── Extracted text ──

Using download_images retaining source file name

Hi,
I’m downloading images from URLs stored in a multi-tab CSV file using download_images. As per the master document list, this utility now saves images with the source file name. Do you have any idea which option to use so that downloaded files names are retained?

I had the same question, looking at the code it seems that it’s not possible. I changed the code locally to make it work:

def download_image(url,dest, timeout=4):
    try: r = download_url(url, dest, overwrite=True, show_progress=False, timeout=timeout)
    except Exception as e: print(f"Error {url} {e}")

def _download_image_inner(dest, info, i, timeout=4):
    url = info[0]
    name = info[1]
    suffix = re.findall(r'\.\w+?(?=(?:\?|$))', url)
    suffix = suffix[0] if len(suffix)>0  else '.jpg'
    download_image(url, dest/f"{name}{suffix}", timeout=timeout)

def download_images(urls:Collection[str], dest:PathOrStr, names:PathOrStr=None, max_pics:int=1000, max_workers:int=8, timeout=4):
    "Download images listed in text file `urls` to path `dest`, at most `max_pics`"
    urls = open(urls).read().strip().split("\n")[:max_pics]
    if names:
      names = open(names).read().strip().split("\n")[:max_pics]
    else:
      names = [f"{index:08d}" for index in range(0,len(urls))]
    info_list = list(zip(urls, names))
    dest = Path(dest)
    dest.mkdir(exist_ok=True)
    parallel(partial(_download_image_inner, dest, timeout=timeout), info_list, max_workers=max_workers)

Example, you need to pass a file with the names (same as you pass the urls):

download_images(base_path/file_urls, dest, names=base_path/file_names, max_pics=100)

───

Objective: Reproduce the entire forum thread on retaining file names with download_images verbatim, code included. The listing that comes next is separate material, unrelated to the forum thread.

── Recorded data ──

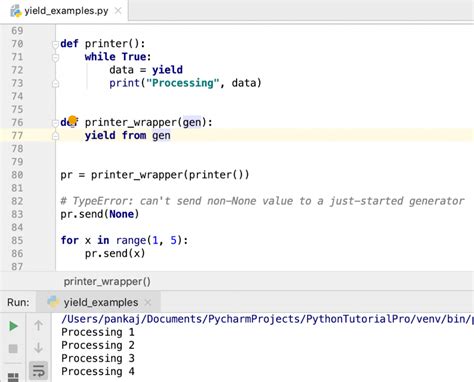Viewport: 474px width, 382px height.
Task: Stop the running process
Action: [x=13, y=349]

───

Exercise result:
Using download_images retaining source file name

Hi,
I’m downloading images from URLs stored in a multi-tab CSV file using download_images. As per the master document list, this utility now saves images with the source file name. Do you have any idea which option to use so that downloaded files names are retained?

I had the same question, looking at the code it seems that it’s not possible. I changed the code locally to make it work:

def download_image(url,dest, timeout=4):
    try: r = download_url(url, dest, overwrite=True, show_progress=False, timeout=timeout)
    except Exception as e: print(f"Error {url} {e}")

def _download_image_inner(dest, info, i, timeout=4):
    url = info[0]
    name = info[1]
    suffix = re.findall(r'\.\w+?(?=(?:\?|$))', url)
    suffix = suffix[0] if len(suffix)>0  else '.jpg'
    download_image(url, dest/f"{name}{suffix}", timeout=timeout)

def download_images(urls:Collection[str], dest:PathOrStr, names:PathOrStr=None, max_pics:int=1000, max_workers:int=8, timeout=4):
    "Download images listed in text file `urls` to path `dest`, at most `max_pics`"
    urls = open(urls).read().strip().split("\n")[:max_pics]
    if names:
      names = open(names).read().strip().split("\n")[:max_pics]
    else:
      names = [f"{index:08d}" for index in range(0,len(urls))]
    info_list = list(zip(urls, names))
    dest = Path(dest)
    dest.mkdir(exist_ok=True)
    parallel(partial(_download_image_inner, dest, timeout=timeout), info_list, max_workers=max_workers)

Example, you need to pass a file with the names (same as you pass the urls):

download_images(base_path/file_urls, dest, names=base_path/file_names, max_pics=100)